À l’autre bout du spectre, on retrouve le scripteur de type peu performant. C’est celui qui produit souvent un texte décousu, utilise des termes vagues, révise peu son texte, ne consulte pas les ouvrages de référence comme le dictionnaire ou la grammaire. Il possède des connaissances sur la langue, mais il n’arrive pas à les transférer en situation d’écriture.

Suggestions didactiques

Les enseignants se sentent souvent démunis, démotivés et exaspérés devant ce type de scripteur. Il est conseillé d’intervenir sur « les stratégies reliées à la production d’un texte […] [c’est-à-dire] comment travailler, comment réaliser correctement une tâche d’écriture, comment se corriger et comment réviser un texte » (Préfontaine, 1998, p. 129).

Quant aux autres types de scripteurs, ils démontrent certains comportements perturbateurs.

Il y a :

  • celui qui travaille trop vite et qui ne se relit pas (type expéditif); ce type de scripteur n’éprouve pas nécessairement de difficultés et ne se remet pas en question.

    Suggestions didactiques

    Il est important d’être ferme avec ce type de scripteur et d’exiger au moins une relecture, tout en pointant certaines erreurs afin de lui montrer qu’il n’a pas terminé de réviser son texte.
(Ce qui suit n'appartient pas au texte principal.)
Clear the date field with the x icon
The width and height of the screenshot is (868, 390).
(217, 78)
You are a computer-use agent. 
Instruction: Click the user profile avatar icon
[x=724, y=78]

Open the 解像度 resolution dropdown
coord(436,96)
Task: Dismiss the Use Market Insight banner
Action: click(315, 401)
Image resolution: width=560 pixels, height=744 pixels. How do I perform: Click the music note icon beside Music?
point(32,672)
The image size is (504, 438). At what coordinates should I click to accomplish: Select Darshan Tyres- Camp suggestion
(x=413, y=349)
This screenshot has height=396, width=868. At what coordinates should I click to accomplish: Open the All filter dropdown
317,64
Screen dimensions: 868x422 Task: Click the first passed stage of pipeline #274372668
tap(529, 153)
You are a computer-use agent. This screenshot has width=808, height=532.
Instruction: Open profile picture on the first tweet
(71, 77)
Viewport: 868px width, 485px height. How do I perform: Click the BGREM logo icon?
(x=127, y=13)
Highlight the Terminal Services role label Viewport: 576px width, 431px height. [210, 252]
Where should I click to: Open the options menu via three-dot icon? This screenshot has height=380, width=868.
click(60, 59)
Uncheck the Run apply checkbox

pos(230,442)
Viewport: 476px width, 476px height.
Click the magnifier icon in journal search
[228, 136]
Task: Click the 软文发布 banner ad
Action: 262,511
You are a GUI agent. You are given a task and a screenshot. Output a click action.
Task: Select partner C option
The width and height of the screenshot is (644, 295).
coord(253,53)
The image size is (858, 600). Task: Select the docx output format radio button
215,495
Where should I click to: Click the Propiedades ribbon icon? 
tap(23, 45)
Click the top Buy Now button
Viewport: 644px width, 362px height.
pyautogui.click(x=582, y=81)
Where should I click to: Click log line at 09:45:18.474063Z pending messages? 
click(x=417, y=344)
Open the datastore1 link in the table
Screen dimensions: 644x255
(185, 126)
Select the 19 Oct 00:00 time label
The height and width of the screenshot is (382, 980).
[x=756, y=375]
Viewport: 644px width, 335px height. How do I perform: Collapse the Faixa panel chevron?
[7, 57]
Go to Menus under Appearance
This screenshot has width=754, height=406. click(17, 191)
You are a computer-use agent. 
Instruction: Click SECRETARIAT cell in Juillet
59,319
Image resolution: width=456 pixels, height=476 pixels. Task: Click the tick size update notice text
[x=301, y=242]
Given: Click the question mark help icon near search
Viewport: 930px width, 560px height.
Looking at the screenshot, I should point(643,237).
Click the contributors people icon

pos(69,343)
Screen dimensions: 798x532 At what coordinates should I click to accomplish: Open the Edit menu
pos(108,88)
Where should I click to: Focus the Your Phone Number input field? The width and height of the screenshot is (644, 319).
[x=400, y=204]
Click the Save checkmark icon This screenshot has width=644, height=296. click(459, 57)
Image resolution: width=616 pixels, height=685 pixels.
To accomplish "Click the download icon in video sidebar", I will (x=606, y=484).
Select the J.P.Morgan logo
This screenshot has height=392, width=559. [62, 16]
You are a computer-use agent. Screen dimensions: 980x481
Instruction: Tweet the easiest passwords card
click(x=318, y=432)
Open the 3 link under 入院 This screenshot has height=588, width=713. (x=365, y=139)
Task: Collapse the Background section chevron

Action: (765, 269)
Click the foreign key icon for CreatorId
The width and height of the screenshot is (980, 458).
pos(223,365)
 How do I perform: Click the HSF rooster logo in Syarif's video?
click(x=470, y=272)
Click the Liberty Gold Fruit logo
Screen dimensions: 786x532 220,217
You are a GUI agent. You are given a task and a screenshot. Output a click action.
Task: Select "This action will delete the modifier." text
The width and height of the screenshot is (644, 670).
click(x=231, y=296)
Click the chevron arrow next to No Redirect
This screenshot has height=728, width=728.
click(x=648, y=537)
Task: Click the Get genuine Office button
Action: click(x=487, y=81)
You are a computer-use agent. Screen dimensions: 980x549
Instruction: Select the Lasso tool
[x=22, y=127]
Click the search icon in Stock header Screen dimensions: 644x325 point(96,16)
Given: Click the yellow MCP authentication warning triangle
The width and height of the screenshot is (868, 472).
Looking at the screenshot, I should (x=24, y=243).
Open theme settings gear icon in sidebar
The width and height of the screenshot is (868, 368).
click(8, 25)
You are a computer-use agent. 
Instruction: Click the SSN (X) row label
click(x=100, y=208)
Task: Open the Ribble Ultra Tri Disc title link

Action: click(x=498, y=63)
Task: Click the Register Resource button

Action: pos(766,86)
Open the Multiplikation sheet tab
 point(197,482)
L’enseignante ou l’enseignant doit lui mentionner de prendre son temps, d’utiliser les stratégies de révision adéquates et de procéder étape par étape. (Préfontaine, 1998)

  • celui qui n’écrit pas assez vite parce qu’il peaufine trop (type perfectionniste). Ce type de scripteur n’a pas de difficultés spécifiques; par contre, il a du mal avec la gestion du temps de rédaction. Il va également tout recommencer s’il n’est pas content de ce qu’il a accompli.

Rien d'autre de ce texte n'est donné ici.